• [Text segment]:
|---|
George F. Fish Farms, Inc. v. State

135 Misc. 188 | New York Court of Claims | 1929

Ackerson, P. J.

‘ This claimant is a domestic corporation. In the year 1922 one Samuel Griffin owned a quantity of land in the town of West Monroe, Oswego county, N. Y. In that year said Griffin leased about thirty-three acres of his said lands to this claimant. This was muck land and claimant cultivated and prepared about thirty acres thereof to plant to celery and other vegetables. After said land was prepared claimant planted about ten acres thereof to celery plants. For many years, going back prior to 1908, this land had been drained by a big ditch running into Oneida lake about one hundred rods away. This land had *189been successfully used in prior years for raising celery and other vegetables, and before the dam was constructed at Caughdenoy they never had a crop failure on it and the water came upon the land only in the spring time. (Stenographer’s minutes, 223.)

In the year 1922 after the ten acres were planted to celery the surface of Oneida lake rose to such a height that its waters flowed up the main drainage ditch of this property in question and flooded the same (Stenographer’s minutes, 64, 65, 117, 208, 209), destroying the ten acres of celery and rendering the balance of the land unfit for use until it was too late to put in a crop.

After the flood, when the land became dry, the claimant planted another crop but it was so late in the season that it never matured.

The claimant’s damages are not disputed by the State. Inasmuch as the crops on this land, belonging to the claimant, had not matured all that the claimant can recover is the rental value of the land plus the value of the labor used in preparing and planting it, together with the cost of seed, plants and fertilizer.
|---|
• [Given records]:
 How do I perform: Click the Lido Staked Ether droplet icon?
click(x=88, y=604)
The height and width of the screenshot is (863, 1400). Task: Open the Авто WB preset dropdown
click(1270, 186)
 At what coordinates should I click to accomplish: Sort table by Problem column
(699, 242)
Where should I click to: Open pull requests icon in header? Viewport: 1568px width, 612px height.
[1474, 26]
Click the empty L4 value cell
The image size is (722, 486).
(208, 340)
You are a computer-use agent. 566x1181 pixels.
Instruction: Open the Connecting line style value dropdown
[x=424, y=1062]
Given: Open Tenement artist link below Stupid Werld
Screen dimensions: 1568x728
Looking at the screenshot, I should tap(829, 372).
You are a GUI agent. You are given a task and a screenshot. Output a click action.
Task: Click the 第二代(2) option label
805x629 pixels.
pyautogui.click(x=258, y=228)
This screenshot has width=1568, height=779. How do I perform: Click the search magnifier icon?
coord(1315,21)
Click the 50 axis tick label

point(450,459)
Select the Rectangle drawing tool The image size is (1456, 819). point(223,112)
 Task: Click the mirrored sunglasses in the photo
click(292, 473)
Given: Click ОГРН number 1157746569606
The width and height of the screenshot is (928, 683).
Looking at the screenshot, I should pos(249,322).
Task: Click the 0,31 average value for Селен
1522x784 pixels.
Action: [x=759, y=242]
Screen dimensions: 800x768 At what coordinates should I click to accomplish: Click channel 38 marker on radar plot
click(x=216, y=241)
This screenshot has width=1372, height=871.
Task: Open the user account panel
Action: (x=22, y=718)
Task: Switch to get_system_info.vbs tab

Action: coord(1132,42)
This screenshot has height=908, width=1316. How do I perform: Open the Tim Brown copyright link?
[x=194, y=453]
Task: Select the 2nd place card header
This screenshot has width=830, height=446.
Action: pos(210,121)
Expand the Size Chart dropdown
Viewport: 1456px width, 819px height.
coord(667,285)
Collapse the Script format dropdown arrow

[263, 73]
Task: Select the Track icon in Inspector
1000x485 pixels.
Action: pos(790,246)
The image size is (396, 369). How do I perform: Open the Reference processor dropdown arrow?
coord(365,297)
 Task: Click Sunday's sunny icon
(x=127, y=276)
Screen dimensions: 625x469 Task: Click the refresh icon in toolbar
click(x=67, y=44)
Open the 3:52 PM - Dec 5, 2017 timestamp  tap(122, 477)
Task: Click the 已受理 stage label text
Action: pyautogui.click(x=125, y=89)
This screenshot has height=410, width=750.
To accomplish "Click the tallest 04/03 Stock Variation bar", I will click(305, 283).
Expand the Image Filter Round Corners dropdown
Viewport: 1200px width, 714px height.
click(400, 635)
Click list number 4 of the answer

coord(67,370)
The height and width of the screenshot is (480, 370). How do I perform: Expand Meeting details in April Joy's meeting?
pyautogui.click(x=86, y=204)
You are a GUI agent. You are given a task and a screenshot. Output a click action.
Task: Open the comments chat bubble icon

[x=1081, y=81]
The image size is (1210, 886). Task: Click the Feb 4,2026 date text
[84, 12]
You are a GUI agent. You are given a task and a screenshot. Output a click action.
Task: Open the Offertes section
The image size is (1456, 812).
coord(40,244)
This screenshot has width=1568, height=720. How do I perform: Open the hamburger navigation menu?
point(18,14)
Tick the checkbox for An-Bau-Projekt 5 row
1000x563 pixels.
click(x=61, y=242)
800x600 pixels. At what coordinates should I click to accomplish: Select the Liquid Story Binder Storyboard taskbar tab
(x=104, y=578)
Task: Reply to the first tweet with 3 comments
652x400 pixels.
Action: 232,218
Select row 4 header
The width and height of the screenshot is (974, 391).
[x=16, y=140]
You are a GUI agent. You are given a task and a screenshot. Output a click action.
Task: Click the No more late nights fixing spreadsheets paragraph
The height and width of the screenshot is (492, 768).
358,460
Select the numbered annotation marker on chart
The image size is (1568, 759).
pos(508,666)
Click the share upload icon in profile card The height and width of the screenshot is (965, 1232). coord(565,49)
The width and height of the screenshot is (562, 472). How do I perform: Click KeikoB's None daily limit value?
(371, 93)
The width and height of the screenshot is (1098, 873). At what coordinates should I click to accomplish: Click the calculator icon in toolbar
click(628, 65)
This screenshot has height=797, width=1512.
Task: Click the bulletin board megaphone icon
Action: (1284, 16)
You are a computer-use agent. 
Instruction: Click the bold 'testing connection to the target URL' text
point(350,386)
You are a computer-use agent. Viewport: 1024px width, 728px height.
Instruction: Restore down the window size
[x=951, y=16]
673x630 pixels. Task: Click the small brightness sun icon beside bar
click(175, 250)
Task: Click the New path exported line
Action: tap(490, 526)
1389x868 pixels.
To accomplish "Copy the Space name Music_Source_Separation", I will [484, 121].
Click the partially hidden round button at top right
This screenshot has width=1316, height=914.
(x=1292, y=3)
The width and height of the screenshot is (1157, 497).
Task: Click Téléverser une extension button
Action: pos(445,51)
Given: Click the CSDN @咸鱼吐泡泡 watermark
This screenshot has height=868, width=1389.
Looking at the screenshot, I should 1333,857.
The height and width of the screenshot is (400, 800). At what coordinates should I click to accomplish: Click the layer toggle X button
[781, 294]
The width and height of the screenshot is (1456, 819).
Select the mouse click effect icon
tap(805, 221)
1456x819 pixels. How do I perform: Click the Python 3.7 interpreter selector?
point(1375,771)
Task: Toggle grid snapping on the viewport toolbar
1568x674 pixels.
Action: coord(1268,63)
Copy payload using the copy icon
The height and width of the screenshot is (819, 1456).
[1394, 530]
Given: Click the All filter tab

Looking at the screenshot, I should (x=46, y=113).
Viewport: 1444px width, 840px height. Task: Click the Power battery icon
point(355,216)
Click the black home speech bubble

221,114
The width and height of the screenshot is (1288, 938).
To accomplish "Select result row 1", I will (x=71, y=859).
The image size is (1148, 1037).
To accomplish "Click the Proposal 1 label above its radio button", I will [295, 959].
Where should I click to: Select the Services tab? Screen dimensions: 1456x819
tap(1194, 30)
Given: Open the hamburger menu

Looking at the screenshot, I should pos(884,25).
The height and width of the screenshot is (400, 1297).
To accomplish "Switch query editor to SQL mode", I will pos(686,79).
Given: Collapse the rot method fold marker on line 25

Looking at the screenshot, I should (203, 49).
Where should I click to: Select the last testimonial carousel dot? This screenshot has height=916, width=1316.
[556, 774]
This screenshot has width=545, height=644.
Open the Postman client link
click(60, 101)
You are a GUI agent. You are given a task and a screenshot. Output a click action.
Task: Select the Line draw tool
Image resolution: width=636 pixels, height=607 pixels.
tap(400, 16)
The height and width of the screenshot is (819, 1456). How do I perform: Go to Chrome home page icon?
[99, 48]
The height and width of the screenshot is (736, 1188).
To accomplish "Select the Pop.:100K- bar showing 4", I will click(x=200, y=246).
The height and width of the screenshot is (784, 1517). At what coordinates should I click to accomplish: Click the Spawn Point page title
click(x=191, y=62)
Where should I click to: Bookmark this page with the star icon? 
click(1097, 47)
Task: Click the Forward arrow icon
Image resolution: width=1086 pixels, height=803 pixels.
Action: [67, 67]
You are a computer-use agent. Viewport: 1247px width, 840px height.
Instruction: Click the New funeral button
|---|
• [What needs to be done]:
Output everything in the Court of Claims opinion from "In the year 1922 after" down to "put in a crop.", copied word for word.

• [Solution for this problem]:
In the year 1922 after the ten acres were planted to celery the surface of Oneida lake rose to such a height that its waters flowed up the main drainage ditch of this property in question and flooded the same (Stenographer’s minutes, 64, 65, 117, 208, 209), destroying the ten acres of celery and rendering the balance of the land unfit for use until it was too late to put in a crop.